Preferential azido bridging regulating the structural aspects in cobalt(III) and copper(II)–Schiff base complexes: Syntheses, magnetostructural correlations and catalytic studies

Preferential azido bridging have resulted dinuclear and polynuclear CoIII and CuII–Schiff base complexes.

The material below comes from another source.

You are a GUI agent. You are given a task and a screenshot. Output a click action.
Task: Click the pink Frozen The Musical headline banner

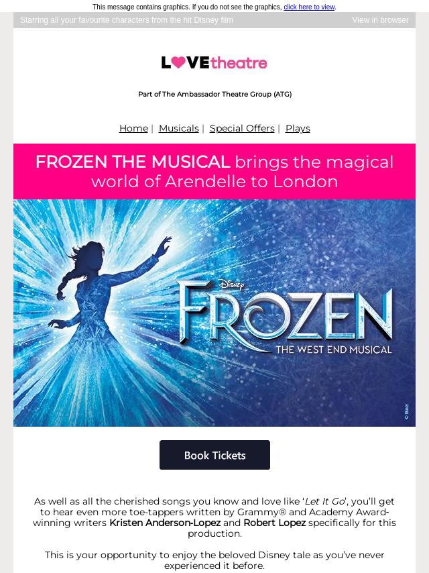[x=215, y=171]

We report first singly μ1,3-N3 bridged square planar CuII–Schiff base dimer exhibiting unusually strong antiferromagnetic exchange interaction and the high turnover numbers obtained for the CoIII–Schiff base–PhIO system precedes the catalytic activity of other cobalt catalysts for alkene oxidation in homogeneous phase. [Display omitted] ► Azide ions regulate the geometry of the complexes. ► Highest magnitude of J=−252(1)cm−1 was obtained for singly μ1,3-N3 bridged CuII–Schiff base complex. ► CoIII–Schiff base–PhIO system in alkene oxidation results abnormally high t.o.n. A tridentate NNO donor Schiff base ligand [(1Z,3E)-3-((pyridin-2-yl)methylimino)-1-phenylbut-1-en-1-ol=LH] in presence of azide ions coordinates with cobalt(II) and copper(II) ions giving rise to three new coordination complexes [Co2(L)2(μ1,1-N3)2(N3)2] (1), [Cu2(L)2(μ1,3-N3)]·ClO4 (2) and [(μ1,1-N3)2Cu5(μ-OL)2(μ1,1-N3)4(μ1,1,1-N3)2]n (3). The complexes have been characterized by elemental analysis, FT-IR, UV–Vis spectral studies, and single crystal X-ray diffraction studies. These complexes demonstrate that under different synthetic conditions the azide ions and the Schiff base ligand (LH) show different coordination modes with cobalt(II) and copper(II) ions, giving rise to unusual dinuclear and polynuclear species (1, 2 and 3) whose structural variations are discussed. Magneto-structural correlation for the very rare singly μ1,3-N3 bridged CuII–Schiff base dinuclear species (2) has been studied. In addition, the catalytic properties of 1 for alkene oxidation and the general catalase-like activity behavior of 2 have been discussed.